— SHORT TASK —
Return the material from the line containing "Given: Select the MACD 12 26 close 9 legend" through the line containing "Screen dimensions: 725x520", copying each line exactly and leaving out the pictures.

— RECORDS SUPPLIED —

# # #

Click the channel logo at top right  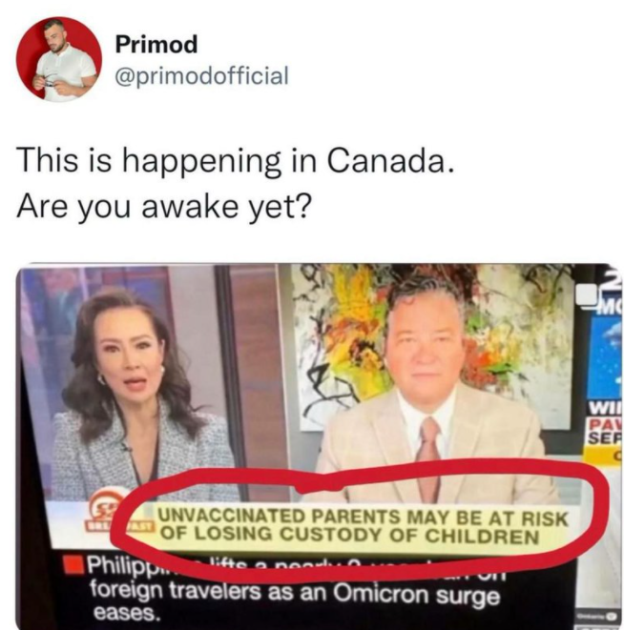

# # #

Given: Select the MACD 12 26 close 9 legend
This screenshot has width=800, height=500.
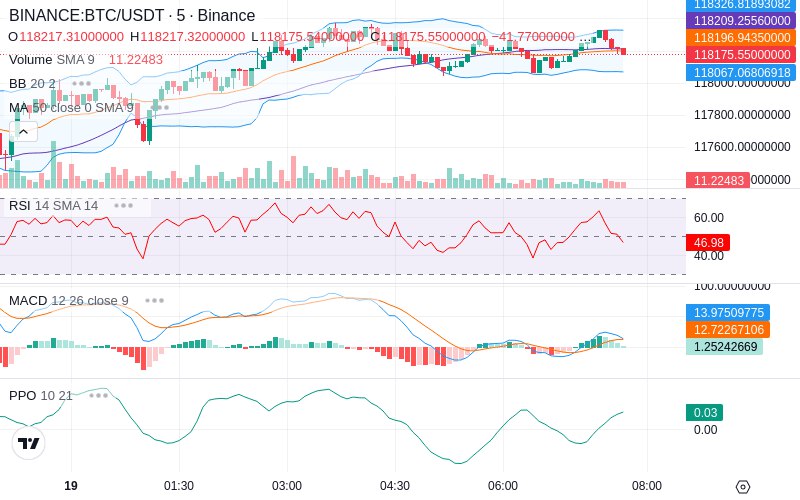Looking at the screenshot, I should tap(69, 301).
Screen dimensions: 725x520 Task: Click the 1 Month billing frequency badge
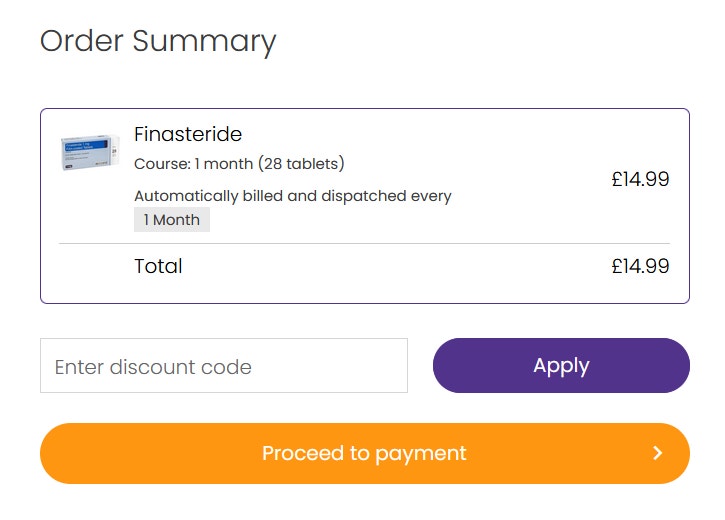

# # #

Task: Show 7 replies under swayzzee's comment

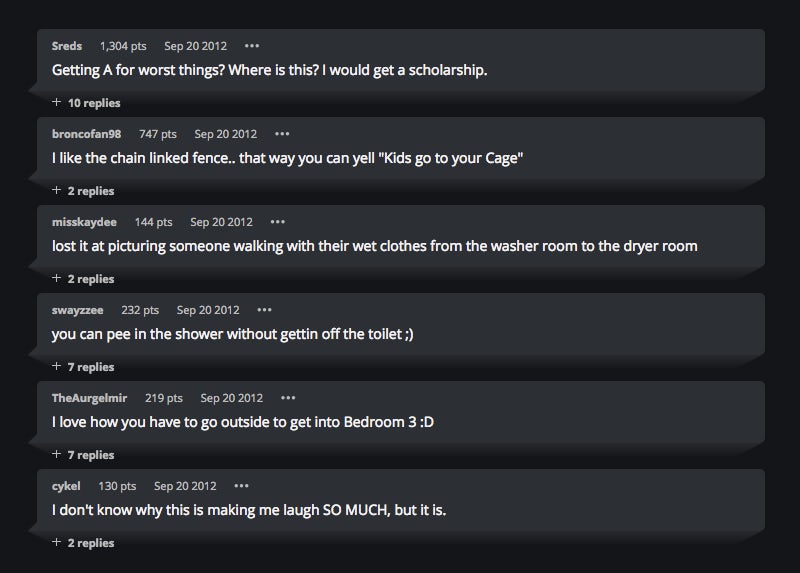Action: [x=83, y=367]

# # #

— CORRECT ANSWER —
Given: Select the MACD 12 26 close 9 legend
This screenshot has width=800, height=500.
Looking at the screenshot, I should tap(69, 301).
Screen dimensions: 725x520 Task: Click the 1 Month billing frequency badge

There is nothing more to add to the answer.